Despite its shortcomings, Harvard worked hard and got into a position to tie the game late on. With 6 seconds on the clock, Sakota hit a 3-pointer, and sophomore guard Evan Nelson immediately fouled Wojcik on the inbound, sending Wojcik to the free throw line with the opportunity to shoot two and put the game out of reach. Wojcik, however, only made one of two free throws, leaving the game within one shot of overtime with three seconds left on the clock.
In a desperate final attempt, first-year forward Chisom Okpara heaved the ball forward to senior forward Chris Ledlum who out-jumped two defenders to give himself a half-second to release a buzzer-beating three-point shot.

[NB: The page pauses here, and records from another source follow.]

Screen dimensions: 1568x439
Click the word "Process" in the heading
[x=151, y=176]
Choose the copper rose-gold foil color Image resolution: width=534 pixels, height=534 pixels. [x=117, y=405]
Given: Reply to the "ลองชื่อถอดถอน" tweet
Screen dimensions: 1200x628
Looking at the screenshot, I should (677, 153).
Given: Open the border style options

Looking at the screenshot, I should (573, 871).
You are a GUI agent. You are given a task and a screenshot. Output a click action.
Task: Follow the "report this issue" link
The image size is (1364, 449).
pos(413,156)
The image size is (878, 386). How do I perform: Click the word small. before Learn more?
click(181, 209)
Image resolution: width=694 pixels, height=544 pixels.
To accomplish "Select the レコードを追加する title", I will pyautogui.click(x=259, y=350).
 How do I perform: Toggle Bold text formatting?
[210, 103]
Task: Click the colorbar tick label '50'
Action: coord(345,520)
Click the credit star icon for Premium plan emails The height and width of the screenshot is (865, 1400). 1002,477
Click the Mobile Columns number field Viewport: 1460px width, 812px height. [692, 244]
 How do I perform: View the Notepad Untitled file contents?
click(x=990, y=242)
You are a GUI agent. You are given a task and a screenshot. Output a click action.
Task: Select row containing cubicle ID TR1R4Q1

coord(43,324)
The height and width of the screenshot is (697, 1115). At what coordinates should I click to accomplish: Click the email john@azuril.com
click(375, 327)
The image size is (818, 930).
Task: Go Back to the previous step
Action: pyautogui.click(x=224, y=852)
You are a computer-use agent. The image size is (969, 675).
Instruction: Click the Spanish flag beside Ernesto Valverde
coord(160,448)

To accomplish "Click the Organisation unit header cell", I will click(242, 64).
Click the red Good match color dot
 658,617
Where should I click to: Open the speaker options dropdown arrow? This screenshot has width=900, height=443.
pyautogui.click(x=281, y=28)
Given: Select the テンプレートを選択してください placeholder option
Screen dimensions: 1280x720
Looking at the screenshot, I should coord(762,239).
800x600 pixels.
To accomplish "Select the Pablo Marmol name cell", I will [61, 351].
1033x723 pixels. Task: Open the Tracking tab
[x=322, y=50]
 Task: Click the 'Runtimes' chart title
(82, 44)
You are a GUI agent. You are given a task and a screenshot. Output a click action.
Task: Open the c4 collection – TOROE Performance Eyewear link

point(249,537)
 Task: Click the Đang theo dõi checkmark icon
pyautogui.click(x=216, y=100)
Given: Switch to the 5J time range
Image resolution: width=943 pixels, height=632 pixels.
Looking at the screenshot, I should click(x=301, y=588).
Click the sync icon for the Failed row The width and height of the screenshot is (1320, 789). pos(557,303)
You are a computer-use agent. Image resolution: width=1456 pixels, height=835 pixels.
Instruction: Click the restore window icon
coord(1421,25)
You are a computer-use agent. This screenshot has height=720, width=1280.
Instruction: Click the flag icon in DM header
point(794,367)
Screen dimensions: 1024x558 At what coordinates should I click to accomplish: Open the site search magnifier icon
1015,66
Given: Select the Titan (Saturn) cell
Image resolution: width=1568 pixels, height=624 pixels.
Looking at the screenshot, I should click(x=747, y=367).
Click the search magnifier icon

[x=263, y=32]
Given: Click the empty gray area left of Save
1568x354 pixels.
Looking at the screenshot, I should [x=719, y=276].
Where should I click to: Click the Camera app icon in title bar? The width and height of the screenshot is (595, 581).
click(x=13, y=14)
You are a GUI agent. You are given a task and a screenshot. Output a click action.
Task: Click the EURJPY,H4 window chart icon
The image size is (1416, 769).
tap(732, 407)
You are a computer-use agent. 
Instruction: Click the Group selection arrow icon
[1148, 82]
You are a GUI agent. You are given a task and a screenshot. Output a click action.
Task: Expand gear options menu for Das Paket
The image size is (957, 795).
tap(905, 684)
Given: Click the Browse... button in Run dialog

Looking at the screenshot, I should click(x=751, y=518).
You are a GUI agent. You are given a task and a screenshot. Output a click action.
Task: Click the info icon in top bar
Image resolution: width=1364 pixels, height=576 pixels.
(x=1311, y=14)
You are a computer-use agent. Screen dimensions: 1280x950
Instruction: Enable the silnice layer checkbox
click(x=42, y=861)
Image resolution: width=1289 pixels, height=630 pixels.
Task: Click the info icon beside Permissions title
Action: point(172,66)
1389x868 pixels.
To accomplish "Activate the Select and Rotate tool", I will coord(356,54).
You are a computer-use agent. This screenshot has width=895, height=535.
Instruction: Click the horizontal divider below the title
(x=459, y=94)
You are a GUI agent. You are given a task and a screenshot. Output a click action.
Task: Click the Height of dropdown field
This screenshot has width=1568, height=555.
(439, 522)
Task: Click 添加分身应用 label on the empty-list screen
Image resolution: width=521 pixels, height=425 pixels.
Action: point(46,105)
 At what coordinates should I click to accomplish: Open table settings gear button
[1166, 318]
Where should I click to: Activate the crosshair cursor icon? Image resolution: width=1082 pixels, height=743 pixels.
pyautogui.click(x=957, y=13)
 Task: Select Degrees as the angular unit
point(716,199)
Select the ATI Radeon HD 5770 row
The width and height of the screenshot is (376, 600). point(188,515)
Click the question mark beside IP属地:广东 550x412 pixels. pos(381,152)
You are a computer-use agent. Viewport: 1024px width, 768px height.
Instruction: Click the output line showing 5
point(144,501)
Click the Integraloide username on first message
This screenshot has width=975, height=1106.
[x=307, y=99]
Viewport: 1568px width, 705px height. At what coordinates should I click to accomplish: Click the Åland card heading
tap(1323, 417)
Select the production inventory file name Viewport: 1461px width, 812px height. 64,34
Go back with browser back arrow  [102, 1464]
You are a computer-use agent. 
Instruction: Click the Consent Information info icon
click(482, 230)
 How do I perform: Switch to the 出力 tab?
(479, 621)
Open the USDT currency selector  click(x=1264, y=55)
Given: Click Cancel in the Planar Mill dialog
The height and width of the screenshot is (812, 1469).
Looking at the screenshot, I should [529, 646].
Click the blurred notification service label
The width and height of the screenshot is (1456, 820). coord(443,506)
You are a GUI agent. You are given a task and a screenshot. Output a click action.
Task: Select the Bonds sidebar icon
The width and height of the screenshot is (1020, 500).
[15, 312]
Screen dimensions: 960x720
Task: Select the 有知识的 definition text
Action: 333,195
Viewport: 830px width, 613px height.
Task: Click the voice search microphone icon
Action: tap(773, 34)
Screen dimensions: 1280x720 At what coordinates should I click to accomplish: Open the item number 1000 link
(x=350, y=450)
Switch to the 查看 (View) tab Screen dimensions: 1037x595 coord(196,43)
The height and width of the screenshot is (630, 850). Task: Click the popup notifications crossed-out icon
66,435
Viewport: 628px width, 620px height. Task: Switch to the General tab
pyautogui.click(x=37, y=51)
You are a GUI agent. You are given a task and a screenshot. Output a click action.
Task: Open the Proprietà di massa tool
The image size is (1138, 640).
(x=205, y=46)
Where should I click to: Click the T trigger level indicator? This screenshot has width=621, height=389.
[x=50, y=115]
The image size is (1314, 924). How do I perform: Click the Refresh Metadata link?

As Lavietes Pavilion rose to its feet, the ball missed just wide, sending the Brown bench into celebration.
“Most of the time you get what you deserve and, in my opinion, we weren’t deserving of victory,” Amaker said. “We fought hard to try to get it and sometimes you can not deserve to win and still win and we were trying to make that happen, but obviously we’ll take it and try to get better from it.”
To make the Ivy Madness tournament at the end of the season, the Crimson will need to make use of their five remaining games to climb into the top four.
In that vein, Harvard will look to set themselves back on track when they host Penn next Saturday at 2:00 pm. On January 28th, the Crimson lost to the Quakers in an 83-68 battle in Philadelphia but now will play with an added sense of urgency. Penn (13-11, 5-4 Ivy) sits tied for third place behind Princeton (16-6, 7-2 Ivy) and Yale.